Energéticos podem entrar em greve para pressionar

08 agosto 15:42 2005

Trabalhadores das três principais distribuidoras do interior paulista, filiados ao Sinergia CUT, podem decretar greve para pressionar avanços nas negociações com as direções do Grupo CPFL Energia e da Elektro. A decisão deve ser tomada em assembléias que serão realizadas em todos os locais de trabalho na próxima segunda-feira (20), com a aprovação de um plano de luta que prevê desde paralisações de duas horas até greve por tempo indeterminado.

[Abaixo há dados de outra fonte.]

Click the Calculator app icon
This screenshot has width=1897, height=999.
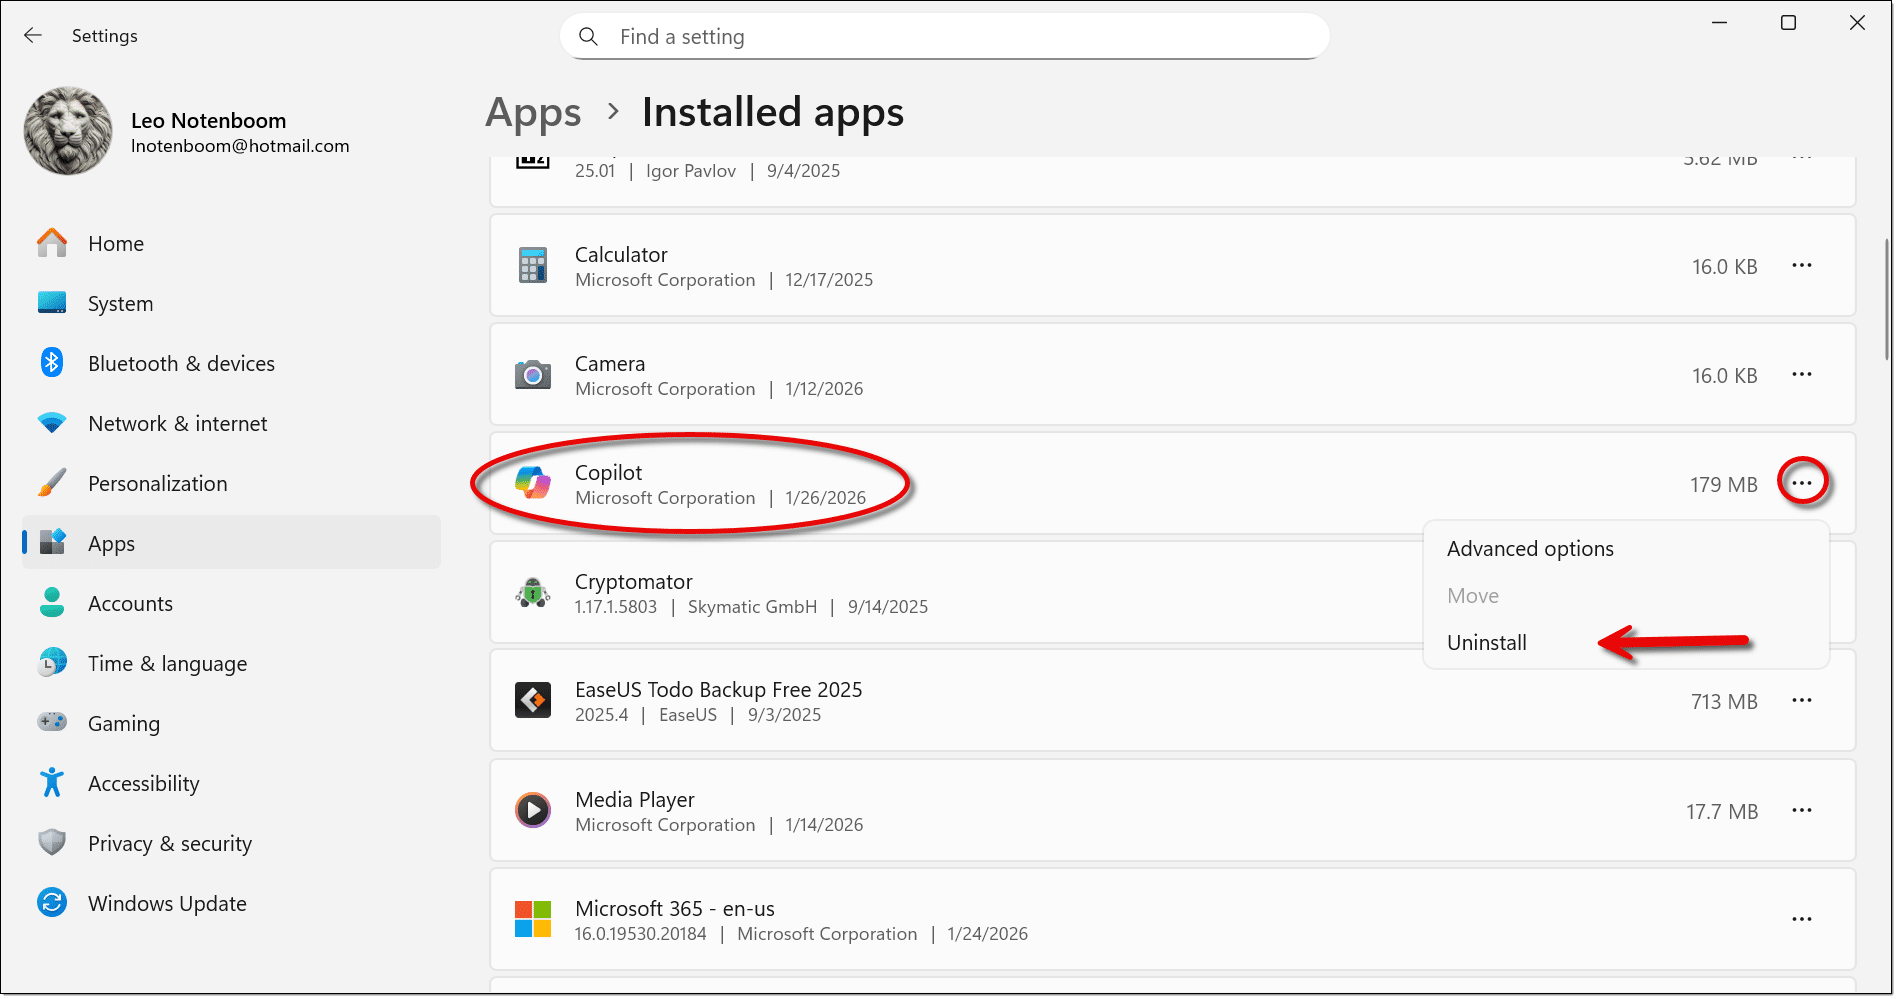click(x=532, y=266)
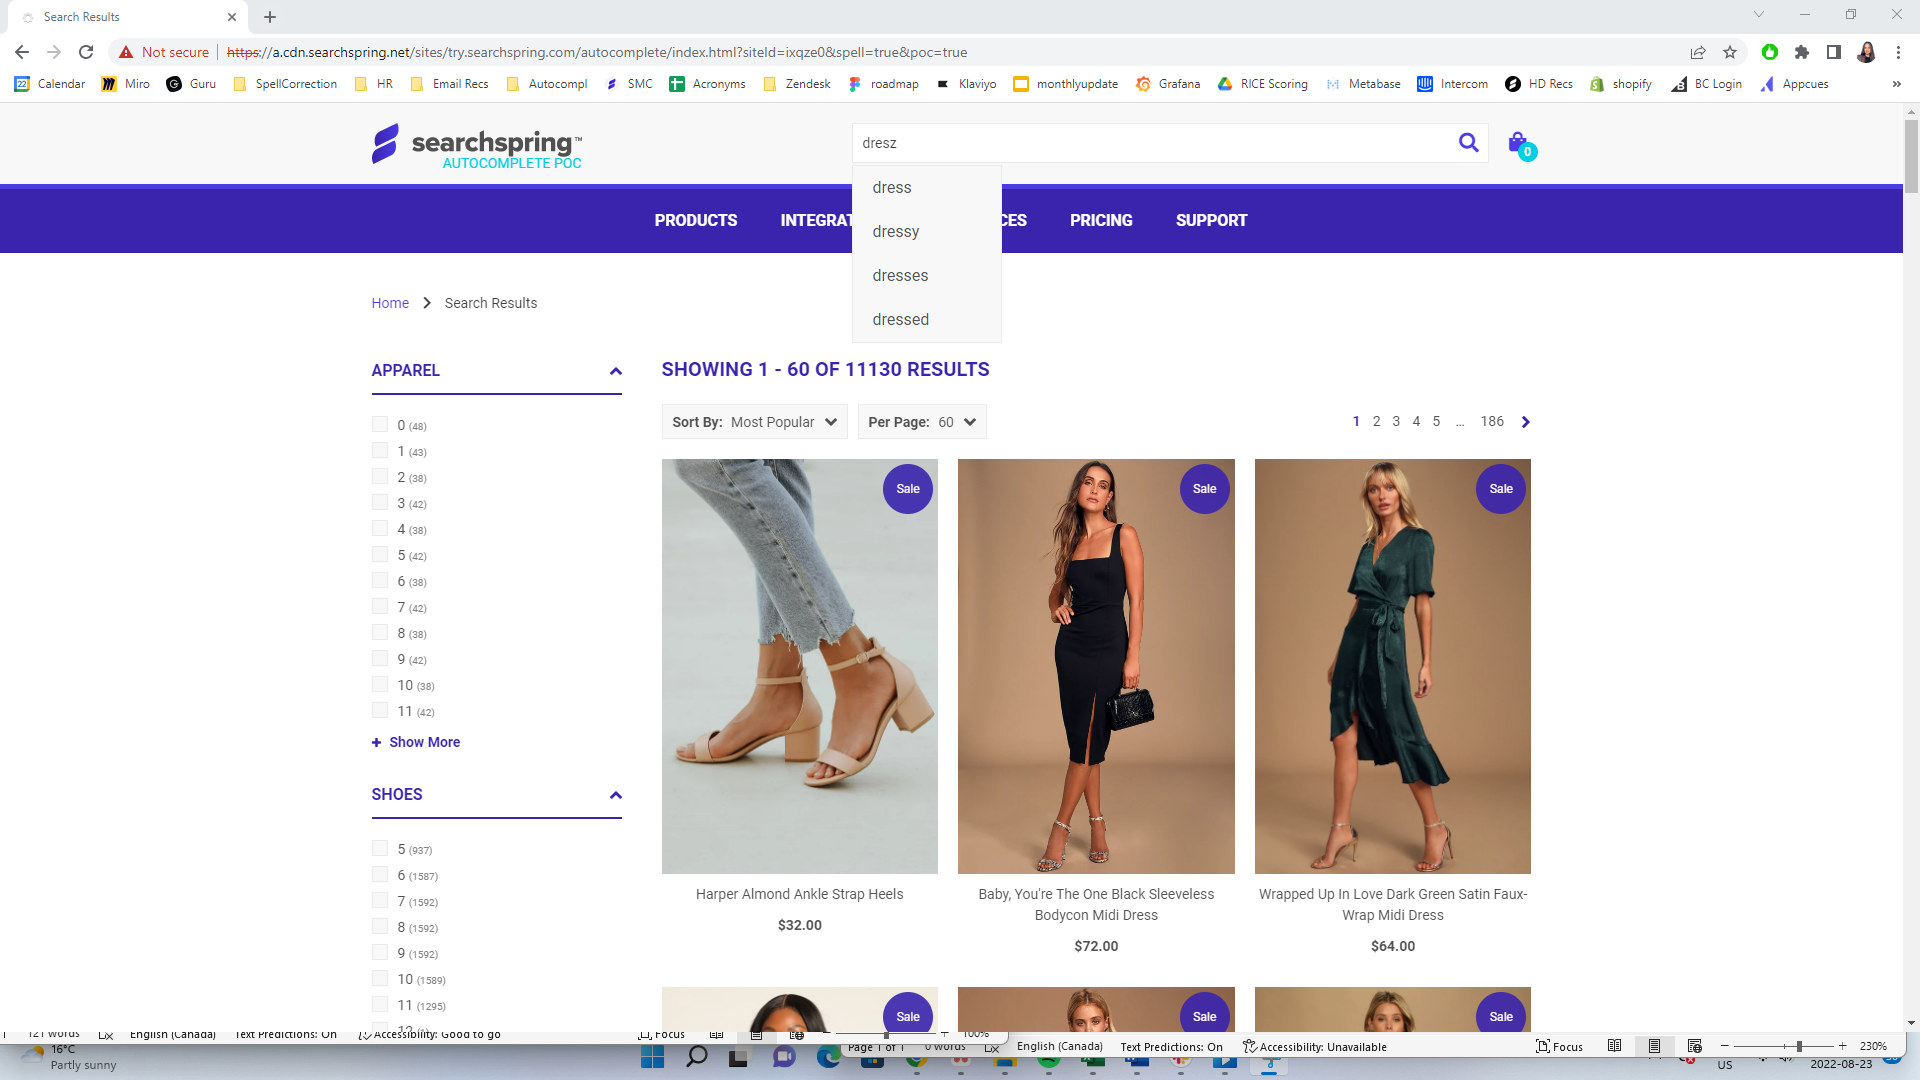1920x1080 pixels.
Task: Select 'dresses' from the autocomplete suggestions
Action: (x=899, y=275)
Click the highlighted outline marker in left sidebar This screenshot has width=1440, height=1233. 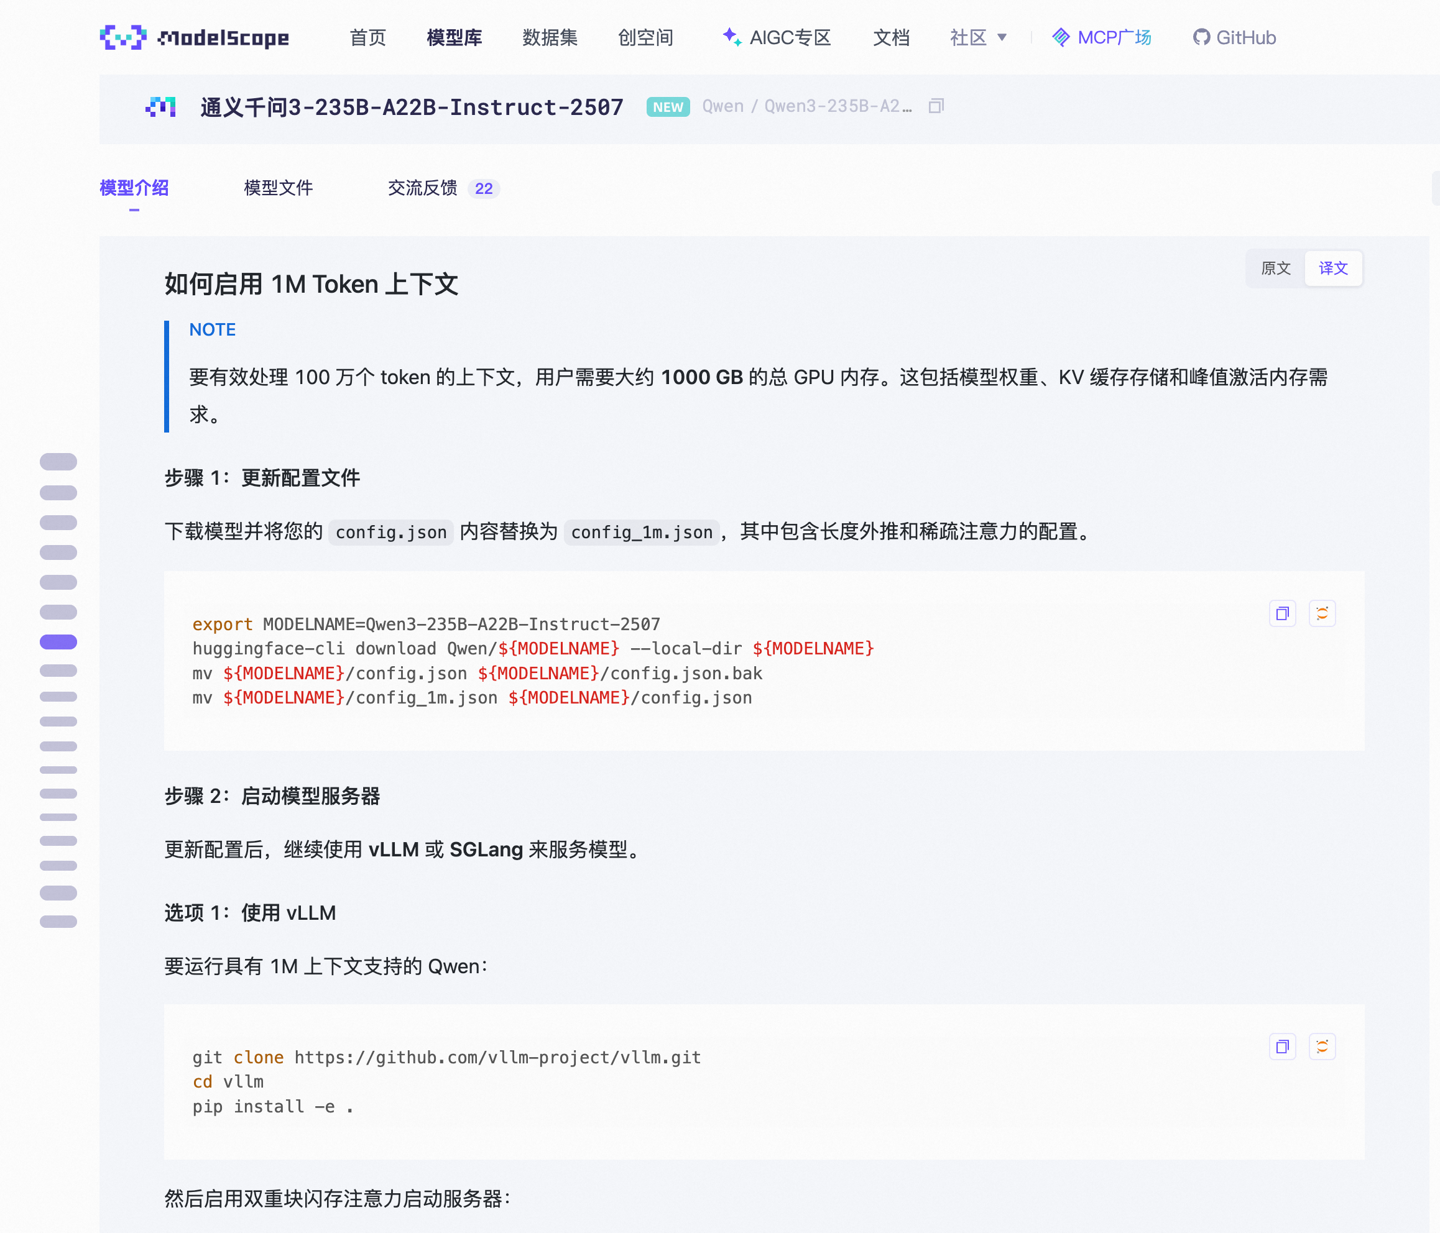pyautogui.click(x=58, y=641)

Para a direção do Sinergia CUT é inaceitável que, apesar dos lucros astronômicos, o Grupo CPFL e a Elektro apresentem propostas muito aquém da reivindicação dos trabalhadores e das possibilidades das distribuidoras. Só a CPFL Paulista lucrou R$ 323 milhões no ano passado, crescimento de 892,2% em relação a 2003. A CPFL Piratininga obteve R$ 93,1 milhões de lucro em 2004, com recuperação de receita de R$ 16,5 milhões, enquanto a Elektro reduziu seu endividamento em R$ 237 milhões e registrou lucro líquido de R$ 259,8 milhões.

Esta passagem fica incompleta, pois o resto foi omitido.